* DATA RECORDS *
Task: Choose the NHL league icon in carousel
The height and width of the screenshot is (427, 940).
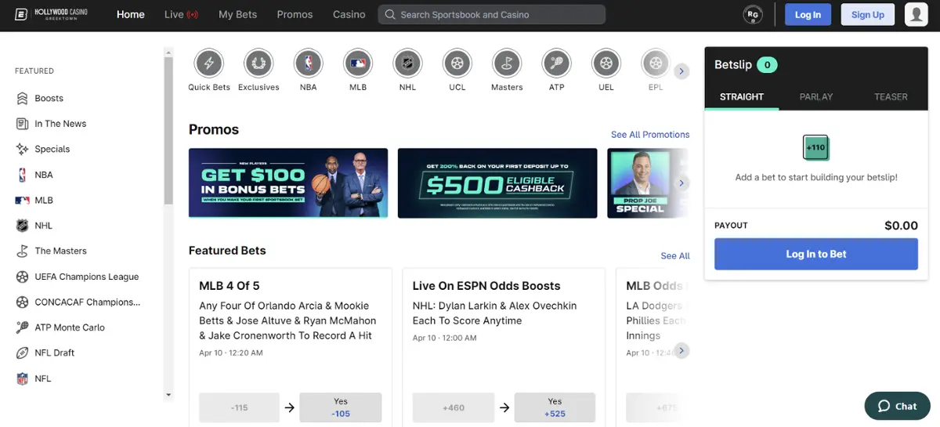Action: pyautogui.click(x=407, y=63)
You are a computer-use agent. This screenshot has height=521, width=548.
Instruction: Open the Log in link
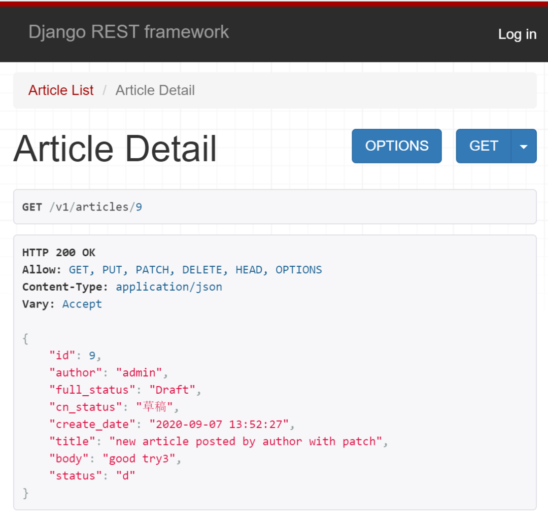pyautogui.click(x=517, y=34)
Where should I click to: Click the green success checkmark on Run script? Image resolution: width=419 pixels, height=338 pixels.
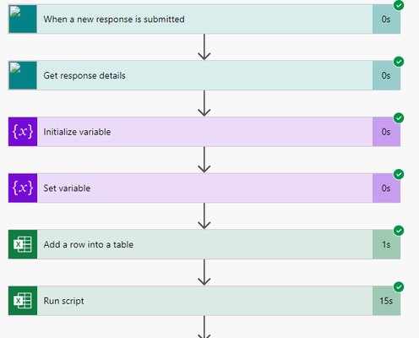pos(399,287)
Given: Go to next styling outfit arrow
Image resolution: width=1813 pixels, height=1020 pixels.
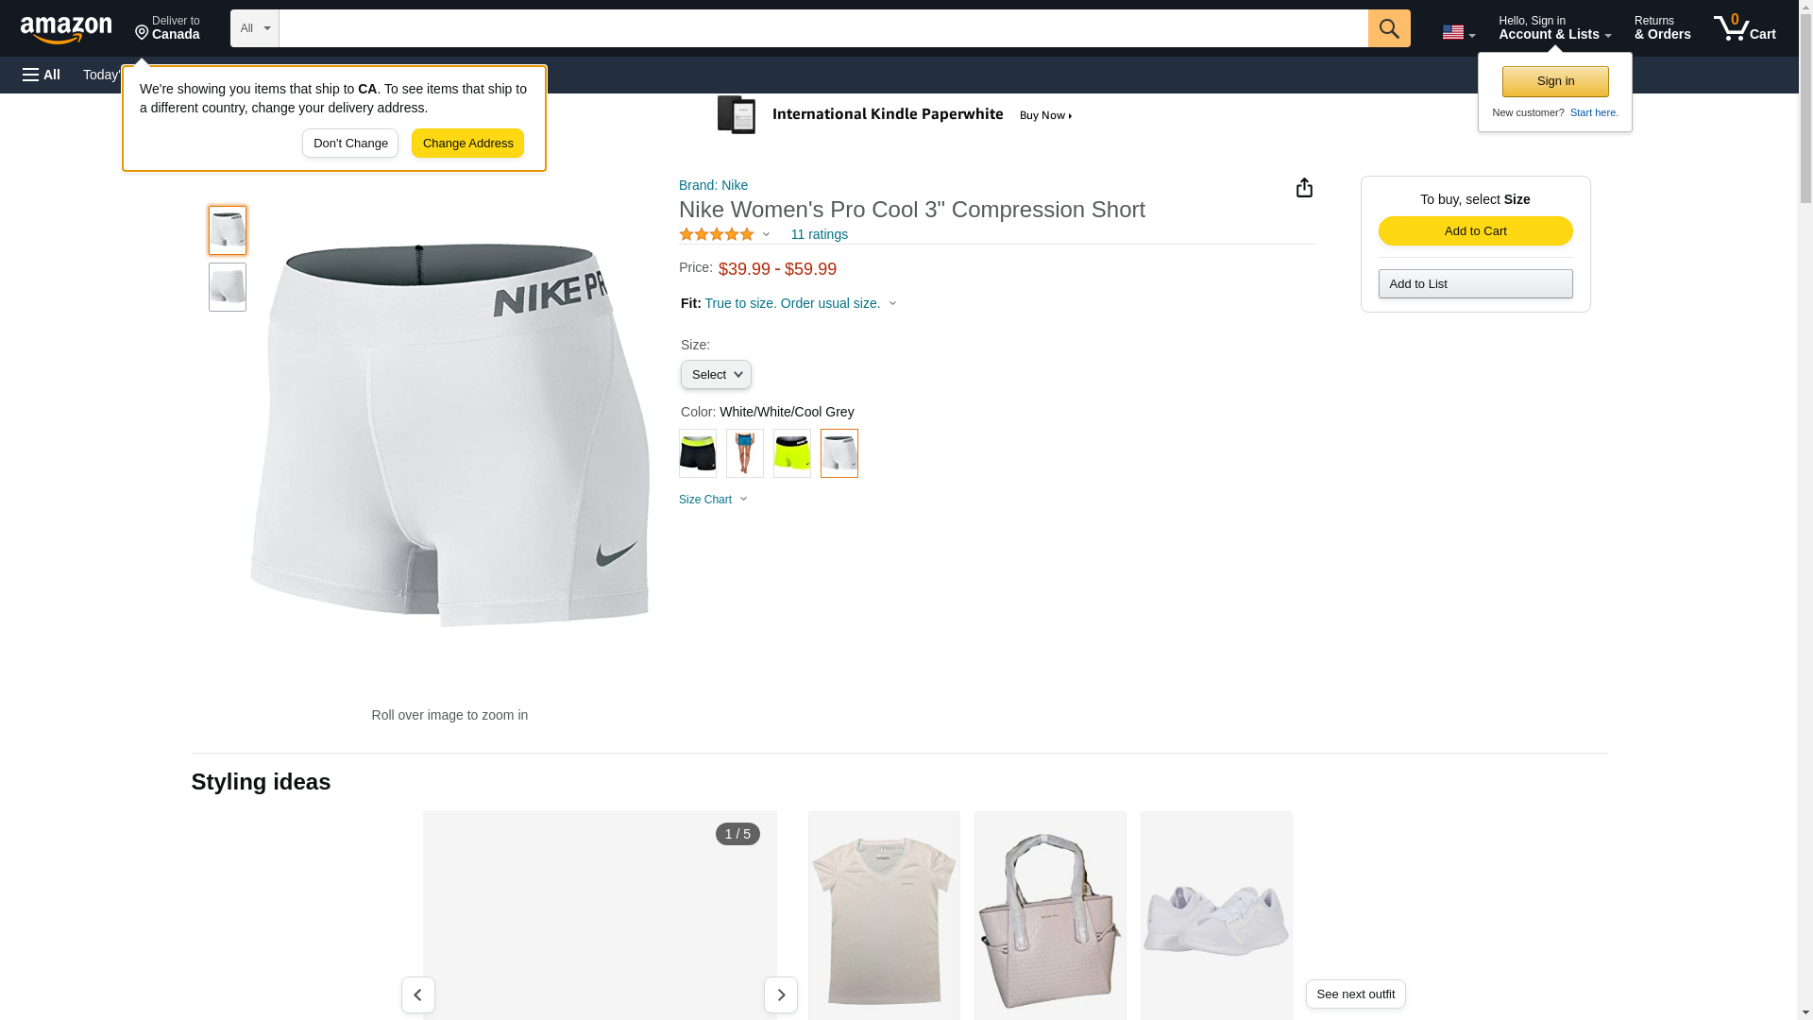Looking at the screenshot, I should click(x=780, y=995).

* GOAL OF THE EXERCISE *
Nothing but the lines from the line containing "Instruction: Open the Log in link" through the end of the records belongs in the answer, written out exactly, both ends included, without pictures.

* SOLUTION TO THE EXERCISE *
Instruction: Open the Log in link
pyautogui.click(x=517, y=34)
Where should I click to: Click the green success checkmark on Run script? Image resolution: width=419 pixels, height=338 pixels.
pos(399,287)
Given: Go to next styling outfit arrow
Image resolution: width=1813 pixels, height=1020 pixels.
Looking at the screenshot, I should click(x=780, y=995).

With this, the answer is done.